The summer transfer window is a magical time of the year, where fans can let their imaginations runs wild, agents can let drop strategic nuggets to move their players and cash in their cut, and media can recycle old rumours or fabricate nonsense our of whole cloth. In the case of managers, it makes sense to assume that the transfer window is more of a mixed bag; the potential to add to your squad and improve it for the upcoming campaign offset by the possibility of losing your stars to richer, more successful clubs.
Also, the questions. The never-ending, incessant questions. Jürgen Klopp, for one, has had it up to here with the questions:
"I really wait for the day when finally the transfer window is closed because I can’t believe how obsessed you all are with this and that you don’t believe for a second in improving things on the training pitch.
"I understand after Arsenal, it was far away from being a perfect game and everybody said we scored four, so obviously we can score goals, but we conceded three, so obviously we have a defensive problem. That’s if you’re not very interested in us, then that’s a way you can see the game.
"Then we play at Burnley and have 81 per cent of ball possession but didn’t score a goal, so now we could say we need another striker, if you want.

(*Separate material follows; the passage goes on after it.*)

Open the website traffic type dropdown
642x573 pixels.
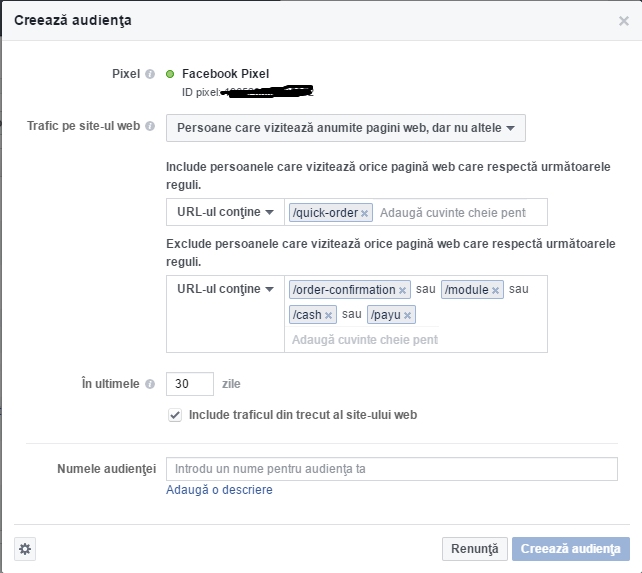345,128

"I think it makes sense that we think about these things without watching the results we’ve had. That’s what I’ve said always, until August 31 everything is possible because a lot of things can happen, but in this moment it’s not that we have a main thing to do, that our feeling is in this position we have nobody or we have the feeling we cannot work with the player in the position or something like this."
This is not uncommon ground for Klopp, who in the past - both at his previous clubs and at Liverpool - has shown a willingness, and even a preference, for improving his current players rather than spending big on stars. The pattern seems to be repeating this summer, as the Reds look set to break even in the transfer market, despite adding six players, including the big-money arrivals of Sadio Mané and Georginio Wijnaldum.
The club's owners showed tremendous faith in the charismatic German when they extended his contract by six years this summer, likely in part due to his reputation for getting the best out of his players, a trait that will be necessary if the club is to succeed against their ultra-rich competitors. Fans will hope these improvements show up sooner rather than later, and that the free-flowing dispositions of the win at Arsenal become a more common trend than the frustrating futility that plagued their most recent match.